TEXT FOR ANALYSIS:
Content starts

1. Field of the Invention
The present invention relates to a connection device that is an IC socket on which ICs (integrated circuits) and the like are mounted, for example, and more particularly to a spiral contactor for making contact with the external connectors such as ICs and the like.
2. Description of the Related Art
A semiconductor inspecting device disclosed in patent document 1 is a device for temporarily bringing a semiconductor device into electrical contact with external circuit boards and the like. A plurality of spherical contactors arranged in the form of a lattice or a matrix is provided on the backside of the semiconductor device, a plurality of concaves is provided on the insulation substrate opposite the plurality of spherical contactors, and a plurality of spiral contactors is oppositely arranged in the plurality of concaves.
When the back side of the semiconductor device is pressed toward the insulation substrate, since the spiral contactors make contact with an outside surface of the spherical contactors in such a manner that the spiral contactors are spirally wound, electrical contact between the respective spherical contactors and the respective spiral contactors is reliably accomplished.
[Patent Document 1]
Japanese Unexamined Patent Application Publication No. 2002-175859
In a connection device disclosed in the patent document 1, when the spherical contactors press against the spiral contactors, the spiral contactors are pressed down into the concaves, and tensile stress along the tangential direction of the spiral contactors is applied to starting ends (ends of the substrate) of the windings of the spiral contactors.
However, since the winding directions of the spiral contactors are in the same direction, the tensile stress being applied to the starting end of each of the spiral contactors is forcefully applied to the substrate in the same direction.
Therefore, there is a fear that the contact state may be unstable due to distortion generated in the insulation substrate.
In consideration of the above problem, it is an object of the present invention to provide a connection device for stabilizing contact between the external connectors (spherical contactors) of electrical parts and spiral contactors.
In order to achieve the above object, a connection device comprises a substrate and a plurality of spiral contactors formed in a spiral shape on the substrate, a plurality of external connectors of electronic parts making contact with the plurality of spiral contactors, respectively, wherein the directions of tensile stresses applied to the starting ends of the windings of the spiral contactors are arranged to be opposite to each other between adjacent spiral contactors.
According to the above configuration of the present invention, since tensile stresses generated in the starting ends of the windings of the spiral contactors can cancel each other out between adjacent spiral contactors, the electrical connection between the external connectors and the spiral contactors can be stabilized.
However, although tensile stresses may cancel each other out between adjacent spiral contactors, tensile stresses may also cancel each other out in one block unit, for example, for each column of spiral contactors, each row of spiral contactors, or each of spiral contactors arranged in the form of a square.
As a preferred configuration of the spiral contactors, for example, the spiral directions of adjacent spiral contactors are opposite to each other, or the spiral directions of adjacent spiral contactors are the same, and the positions of the starting ends of the windings of the spiral contactors deviate from each other by 180xc2x0.
In the above configuration, preferably, the concaves are formed in the substrate, the starting ends of the windings of the spiral contactors are provided at the edge portions of the concaves, and the terminal ends of the windings of the spiral contactors are provided at the centers of the concaves.
In the above configuration, since the spiral contactors can vary in the concaves, connection between the spiral contactors and the external connectors can be reliably accomplished.
In addition, preferably, the concaves are arranged in the form of a matrix. This allows tensile stresses to be canceled more reliably.
In addition, preferably, the concaves are through-holes, the inner walls of which are provided with conductors, each being conductive with each of the spiral contactors.
In addition, preferably, the tip of each of the external connectors is in the form of a sphere. This allows the connection between the external connectors and the spiral contactors to be accomplished reliably.

Content ends

WORK REQUEST A: Revise the spiral contactor text from "In order to" to "can be stabilized.", putting "pulling forces" in place of "tensile stresses".
WORK REQUEST B: In one to three sentences, explain why, according to the spiral contactor text, the contact state in the connection device of patent document 1 may be unstable.
WORK REQUEST C: Recast the paragraph of the spiral contactor text that begins "A semiconductor inspecting device disclosed in patent document 1" as a short list that keeps its main facts.

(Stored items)

Content starts

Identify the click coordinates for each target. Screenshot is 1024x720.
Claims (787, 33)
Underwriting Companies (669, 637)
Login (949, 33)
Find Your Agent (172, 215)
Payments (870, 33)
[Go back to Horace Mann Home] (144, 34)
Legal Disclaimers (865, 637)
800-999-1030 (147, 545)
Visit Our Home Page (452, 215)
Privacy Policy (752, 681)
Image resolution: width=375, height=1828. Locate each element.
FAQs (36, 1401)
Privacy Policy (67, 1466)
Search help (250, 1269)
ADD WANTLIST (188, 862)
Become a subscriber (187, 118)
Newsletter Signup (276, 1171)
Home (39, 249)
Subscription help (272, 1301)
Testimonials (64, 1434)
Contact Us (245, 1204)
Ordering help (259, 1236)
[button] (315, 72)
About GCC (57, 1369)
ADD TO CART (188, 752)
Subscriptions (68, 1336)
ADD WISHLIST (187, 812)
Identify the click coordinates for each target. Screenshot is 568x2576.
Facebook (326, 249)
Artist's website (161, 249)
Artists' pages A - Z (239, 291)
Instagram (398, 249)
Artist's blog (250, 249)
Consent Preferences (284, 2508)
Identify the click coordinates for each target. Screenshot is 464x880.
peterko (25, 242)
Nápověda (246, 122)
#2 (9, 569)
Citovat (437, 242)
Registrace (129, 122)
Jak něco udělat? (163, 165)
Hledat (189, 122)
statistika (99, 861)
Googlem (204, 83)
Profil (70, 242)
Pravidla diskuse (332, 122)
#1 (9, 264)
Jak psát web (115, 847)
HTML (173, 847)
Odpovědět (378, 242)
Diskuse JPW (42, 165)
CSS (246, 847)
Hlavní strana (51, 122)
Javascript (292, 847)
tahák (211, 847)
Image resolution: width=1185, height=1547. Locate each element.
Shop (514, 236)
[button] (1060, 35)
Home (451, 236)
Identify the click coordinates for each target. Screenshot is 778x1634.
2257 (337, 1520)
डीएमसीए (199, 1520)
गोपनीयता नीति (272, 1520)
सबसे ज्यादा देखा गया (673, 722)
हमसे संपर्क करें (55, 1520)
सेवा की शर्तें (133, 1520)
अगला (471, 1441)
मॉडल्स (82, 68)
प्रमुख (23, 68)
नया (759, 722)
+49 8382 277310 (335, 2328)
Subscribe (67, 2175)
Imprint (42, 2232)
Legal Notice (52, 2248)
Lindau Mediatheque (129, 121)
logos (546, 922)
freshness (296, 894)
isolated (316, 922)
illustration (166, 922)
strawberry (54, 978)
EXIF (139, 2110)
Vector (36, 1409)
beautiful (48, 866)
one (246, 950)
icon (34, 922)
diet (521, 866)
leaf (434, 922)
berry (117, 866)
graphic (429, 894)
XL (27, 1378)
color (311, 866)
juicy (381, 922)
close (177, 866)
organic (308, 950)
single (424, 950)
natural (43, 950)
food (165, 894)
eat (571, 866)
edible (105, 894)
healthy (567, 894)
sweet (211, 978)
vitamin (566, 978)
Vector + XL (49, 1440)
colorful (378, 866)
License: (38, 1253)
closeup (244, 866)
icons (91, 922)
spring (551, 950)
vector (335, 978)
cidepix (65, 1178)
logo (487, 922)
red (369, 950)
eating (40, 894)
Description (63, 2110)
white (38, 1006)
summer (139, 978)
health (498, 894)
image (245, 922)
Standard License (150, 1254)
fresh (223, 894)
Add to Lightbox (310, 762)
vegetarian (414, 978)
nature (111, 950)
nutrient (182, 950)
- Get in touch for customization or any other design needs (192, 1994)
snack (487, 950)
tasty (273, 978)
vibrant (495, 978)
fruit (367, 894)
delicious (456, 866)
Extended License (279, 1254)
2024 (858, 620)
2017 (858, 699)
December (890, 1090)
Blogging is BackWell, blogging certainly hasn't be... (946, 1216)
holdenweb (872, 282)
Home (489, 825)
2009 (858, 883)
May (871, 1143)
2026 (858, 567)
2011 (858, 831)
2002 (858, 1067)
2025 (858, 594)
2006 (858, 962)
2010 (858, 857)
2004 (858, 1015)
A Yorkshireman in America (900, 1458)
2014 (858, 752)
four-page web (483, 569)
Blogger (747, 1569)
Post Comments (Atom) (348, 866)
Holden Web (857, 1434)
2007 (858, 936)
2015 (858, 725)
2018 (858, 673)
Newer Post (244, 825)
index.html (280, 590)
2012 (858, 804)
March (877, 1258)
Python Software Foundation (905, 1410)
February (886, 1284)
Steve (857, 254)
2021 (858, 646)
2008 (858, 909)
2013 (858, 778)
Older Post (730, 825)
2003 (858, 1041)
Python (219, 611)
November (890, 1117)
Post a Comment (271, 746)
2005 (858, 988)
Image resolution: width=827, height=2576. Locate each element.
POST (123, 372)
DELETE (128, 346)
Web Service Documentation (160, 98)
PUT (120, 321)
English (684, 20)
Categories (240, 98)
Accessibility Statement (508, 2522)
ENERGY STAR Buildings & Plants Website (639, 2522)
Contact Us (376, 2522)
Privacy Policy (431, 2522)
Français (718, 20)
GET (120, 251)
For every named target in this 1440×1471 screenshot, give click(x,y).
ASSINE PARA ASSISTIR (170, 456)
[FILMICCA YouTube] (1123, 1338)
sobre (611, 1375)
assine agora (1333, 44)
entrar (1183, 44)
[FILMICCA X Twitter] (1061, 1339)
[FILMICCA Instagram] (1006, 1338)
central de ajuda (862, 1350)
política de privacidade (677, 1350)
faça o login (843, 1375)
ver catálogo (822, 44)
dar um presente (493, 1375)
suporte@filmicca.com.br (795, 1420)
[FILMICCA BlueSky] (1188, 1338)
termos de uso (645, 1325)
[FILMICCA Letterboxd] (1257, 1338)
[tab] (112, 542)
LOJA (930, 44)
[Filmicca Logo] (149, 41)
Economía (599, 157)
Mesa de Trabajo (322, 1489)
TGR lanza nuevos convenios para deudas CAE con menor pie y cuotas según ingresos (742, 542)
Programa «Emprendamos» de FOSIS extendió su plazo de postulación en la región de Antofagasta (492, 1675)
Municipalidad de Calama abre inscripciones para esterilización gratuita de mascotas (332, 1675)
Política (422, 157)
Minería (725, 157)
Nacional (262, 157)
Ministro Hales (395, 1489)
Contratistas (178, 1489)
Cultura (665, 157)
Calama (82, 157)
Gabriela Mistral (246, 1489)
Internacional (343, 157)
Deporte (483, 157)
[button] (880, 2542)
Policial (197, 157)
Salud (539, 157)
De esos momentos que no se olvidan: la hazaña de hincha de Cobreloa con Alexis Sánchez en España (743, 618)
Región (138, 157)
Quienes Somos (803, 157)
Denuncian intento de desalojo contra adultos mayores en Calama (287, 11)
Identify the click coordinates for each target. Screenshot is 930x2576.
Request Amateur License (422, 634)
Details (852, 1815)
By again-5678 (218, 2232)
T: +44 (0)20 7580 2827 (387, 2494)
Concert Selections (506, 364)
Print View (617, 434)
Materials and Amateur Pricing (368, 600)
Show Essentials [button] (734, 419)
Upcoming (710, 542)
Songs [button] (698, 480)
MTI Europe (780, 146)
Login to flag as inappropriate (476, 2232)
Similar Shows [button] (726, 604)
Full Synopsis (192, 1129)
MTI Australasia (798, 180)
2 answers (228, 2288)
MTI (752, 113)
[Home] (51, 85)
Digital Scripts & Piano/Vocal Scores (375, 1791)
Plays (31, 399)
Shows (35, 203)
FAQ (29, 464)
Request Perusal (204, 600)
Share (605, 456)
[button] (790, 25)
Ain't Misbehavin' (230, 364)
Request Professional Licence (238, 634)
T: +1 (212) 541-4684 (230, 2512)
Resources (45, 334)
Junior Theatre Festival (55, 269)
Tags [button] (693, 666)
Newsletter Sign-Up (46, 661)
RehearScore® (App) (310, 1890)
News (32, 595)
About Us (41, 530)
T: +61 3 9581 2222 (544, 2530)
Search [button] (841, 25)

Content ends

ANSWER SECTION A:
In order to achieve the above object, a connection device comprises a substrate and a plurality of spiral contactors formed in a spiral shape on the substrate, a plurality of external connectors of electronic parts making contact with the plurality of spiral contactors, respectively, wherein the directions of pulling forces applied to the starting ends of the windings of the spiral contactors are arranged to be opposite to each other between adjacent spiral contactors.
According to the above configuration of the present invention, since pulling forces generated in the starting ends of the windings of the spiral contactors can cancel each other out between adjacent spiral contactors, the electrical connection between the external connectors and the spiral contactors can be stabilized.

ANSWER SECTION B: In that device, all the spiral contactors wind in the same direction, so the tensile stress at the starting end of each contactor is forcefully applied to the substrate in the same direction. This can distort the insulation substrate and make the contact state unstable.

ANSWER SECTION C:
- Purpose of the device in patent document 1: temporarily bringing a semiconductor device into electrical contact with external circuit boards and the like.
- Backside of the semiconductor device: many spherical contactors arranged in a lattice or matrix.
- Insulation substrate: many concaves opposite the spherical contactors.
- Inside the concaves: spiral contactors arranged opposite the spherical contactors.